**** Фрагмент страницы

Герцен был блистательно умен, столь же талантлив и великолепно образован. Он был глубоко чужд любой прямолинейной почвенности. Он обладал великолепной политической интуицией. И именно потому был столь ценен и для Ленина, и для Сталина. Обладая такими качествами, Герцен прямо ставил вопрос о том, что России может быть уготовано историческое развитие и именно развитие, а не нахождение на исторической обочине, радикально отличающееся от того исторического развития, которое привело европейские народы в мещанскую заводь. Герцен прямо ставил вопрос об антимещанском форсированном, то есть прорывном, историческом развитии, не имеющем ничего общего с пресловутой азиатчиной и неподвижностью. Которую он предрекал именно омещаненным западным странам, уже готовым, по его мнению, восславить конец истории. Притом, что триумф мещанства и конец истории — это одно и то же.
Таково пророчество Герцена о спасении Россией истории, о движении России по траектории прорывного исторического развития, которое, являясь траекторией исторического развития, одновременно резко отличается от того исторического развития, которое чревато исчерпанием, то есть мещанством.
Это пророчество было услышано Лениным и осуществлено в рамках советского красного проекта.
Заочно полемизируя с теми, кто уже после реализации советского красного проекта скажет, что этот проект поломал органическую русскую судьбу, Герцен говорит о том, что его «еретичество», под коим раздраженный оппонент понимает посягательство на западный путь для России, на самом деле основано на твердом убеждении в возможности немещанского исторического бытия.
«Я не считаю мещанства окончательной формой русского устройства, — пишет Герцен, — того устройства, к которому Россия стремится, и, достигая которого, она, вероятно, пройдет и мещанской полосой. Может, народы европейские сами перейдут к другой жизни, может, Россия вовсе не разовьется, но именно потому, что это может быть— может быть и другое».
Вот как описывает Герцен это «другое».
«Народ русский, широко раскинувшийся между Европой и Азией, принадлежащий каким-то двоюродным братом к общей семье народов европейских, он не принимал почти никакого участия в семейной хронике Запада. Сложившийся туго и поздно, он должен внести или свою полную неспособность к развитию или развить что-нибудь свое под влиянием былого и заимствованного, соседнего примера и своего угла отражения».

********
**** Исходные данные

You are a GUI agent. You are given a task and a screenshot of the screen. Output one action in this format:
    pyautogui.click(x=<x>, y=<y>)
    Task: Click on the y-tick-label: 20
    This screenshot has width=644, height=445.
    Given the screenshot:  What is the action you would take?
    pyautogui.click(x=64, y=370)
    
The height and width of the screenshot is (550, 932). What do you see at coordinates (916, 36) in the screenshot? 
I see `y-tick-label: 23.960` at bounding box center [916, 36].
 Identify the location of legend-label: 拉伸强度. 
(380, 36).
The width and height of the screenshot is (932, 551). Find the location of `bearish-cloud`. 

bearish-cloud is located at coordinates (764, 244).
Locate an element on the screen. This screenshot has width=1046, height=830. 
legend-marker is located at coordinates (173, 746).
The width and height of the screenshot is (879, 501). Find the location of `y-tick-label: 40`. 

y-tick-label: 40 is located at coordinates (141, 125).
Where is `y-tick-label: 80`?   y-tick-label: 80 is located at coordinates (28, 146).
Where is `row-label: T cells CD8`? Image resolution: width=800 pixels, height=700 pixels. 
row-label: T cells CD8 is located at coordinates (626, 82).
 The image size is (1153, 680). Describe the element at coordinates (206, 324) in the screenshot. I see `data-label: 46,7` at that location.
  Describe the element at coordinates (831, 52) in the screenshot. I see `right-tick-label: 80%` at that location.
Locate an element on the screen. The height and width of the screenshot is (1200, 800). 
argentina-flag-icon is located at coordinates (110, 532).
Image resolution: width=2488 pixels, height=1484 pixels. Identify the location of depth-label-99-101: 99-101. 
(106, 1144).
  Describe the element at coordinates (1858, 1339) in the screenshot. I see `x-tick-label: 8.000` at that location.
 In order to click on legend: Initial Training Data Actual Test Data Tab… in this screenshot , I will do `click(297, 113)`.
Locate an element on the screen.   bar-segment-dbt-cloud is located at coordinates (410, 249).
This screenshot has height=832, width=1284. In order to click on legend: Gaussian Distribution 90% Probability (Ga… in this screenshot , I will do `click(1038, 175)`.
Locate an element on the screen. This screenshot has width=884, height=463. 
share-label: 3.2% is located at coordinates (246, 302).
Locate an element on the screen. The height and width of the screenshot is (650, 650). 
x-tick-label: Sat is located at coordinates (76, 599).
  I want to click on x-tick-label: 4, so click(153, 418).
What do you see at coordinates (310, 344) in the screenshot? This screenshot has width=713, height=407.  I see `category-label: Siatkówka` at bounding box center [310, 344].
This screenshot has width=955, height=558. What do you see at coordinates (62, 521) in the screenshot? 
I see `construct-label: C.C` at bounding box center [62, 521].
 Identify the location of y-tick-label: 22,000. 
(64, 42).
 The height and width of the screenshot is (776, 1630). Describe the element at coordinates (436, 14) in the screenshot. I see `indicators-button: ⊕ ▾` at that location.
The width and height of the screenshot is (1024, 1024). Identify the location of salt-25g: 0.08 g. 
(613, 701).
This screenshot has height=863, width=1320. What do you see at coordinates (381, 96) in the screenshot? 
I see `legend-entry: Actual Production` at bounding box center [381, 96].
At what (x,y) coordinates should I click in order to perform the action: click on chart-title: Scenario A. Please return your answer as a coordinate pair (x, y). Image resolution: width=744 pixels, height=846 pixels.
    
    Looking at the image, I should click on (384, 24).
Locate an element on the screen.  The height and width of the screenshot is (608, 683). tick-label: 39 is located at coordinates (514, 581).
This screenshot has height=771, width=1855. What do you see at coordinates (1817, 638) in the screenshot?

********

Задание A:
Перескажите короче, в виде списка, абзац текста о Герцене, начинающийся словами «Герцен был блистательно умен», сохранив его главные факты.
Задание B:
Воспроизведите из текста о Герцене фрагмент от слов «Герцен был блистательно» до слов «одно и то же.» включительно.
Задание C:
Напишите продолжение текста о Герцене, начиная сразу после его последнего предложения.
Записи для работы не понадобятся.

Поле ответа A:
- Герцен был блестяще умен, талантлив и прекрасно образован. Он был чужд прямолинейной почвенности и обладал великолепной политической интуицией, поэтому был ценен для Ленина и Сталина.
- Он прямо ставил вопрос о том, что России может быть уготовано особое историческое развитие, а не место на исторической обочине. Это развитие радикально отличается от пути, который привел европейские народы в мещанскую заводь.
- Речь шла об антимещанском, форсированном, то есть прорывном, развитии, не имеющем ничего общего с азиатчиной и неподвижностью.
- Неподвижность Герцен предрекал омещаненным западным странам, которые, по его мнению, уже были готовы восславить конец истории.
- Триумф мещанства и конец истории — одно и то же.

Поле ответа B:
Герцен был блистательно умен, столь же талантлив и великолепно образован. Он был глубоко чужд любой прямолинейной почвенности. Он обладал великолепной политической интуицией. И именно потому был столь ценен и для Ленина, и для Сталина. Обладая такими качествами, Герцен прямо ставил вопрос о том, что России может быть уготовано историческое развитие и именно развитие, а не нахождение на исторической обочине, радикально отличающееся от того исторического развития, которое привело европейские народы в мещанскую заводь. Герцен прямо ставил вопрос об антимещанском форсированном, то есть прорывном, историческом развитии, не имеющем ничего общего с пресловутой азиатчиной и неподвижностью. Которую он предрекал именно омещаненным западным странам, уже готовым, по его мнению, восславить конец истории. Притом, что триумф мещанства и конец истории — это одно и то же.

Поле ответа C:
Берусь утверждать, что без этой мысли Герцена — глубокой, блестящей, филигранно точной и, безусловно, оригинальной — русский большевизм сформировался бы иначе. И не осмелился бы ни на самостоятельную социалистическую революционность (ужасавшую того же Плеханова), ни тем более на идею построения социализма в отдельно взятой стране, выдвинутую Сталиным и послужившую фундаментом построения той страны, которая смогла совершить русское чудо прорывного развития. И, совершив это чудо, спасти мир от черной фашистской антиисторической погибели.
Как в фокусе философской линзы, в герценовских «Концах и началах», до неузнаваемости искаженных и опошленных Мережковским, сконцентрировалось всё то, что можно назвать реальной спецификой русского, антимещанского по своей сути, большевизма. Всё то, что зарождалось в недрах русской истории, взращивалось Радищевым и другими, Белинским, Некрасовым… да и не только ими, но и их оппонентами, всей великой русской литературой, невероятно своеобразной в своей пророческо-философской неэстетичности (или сверхэстетичности).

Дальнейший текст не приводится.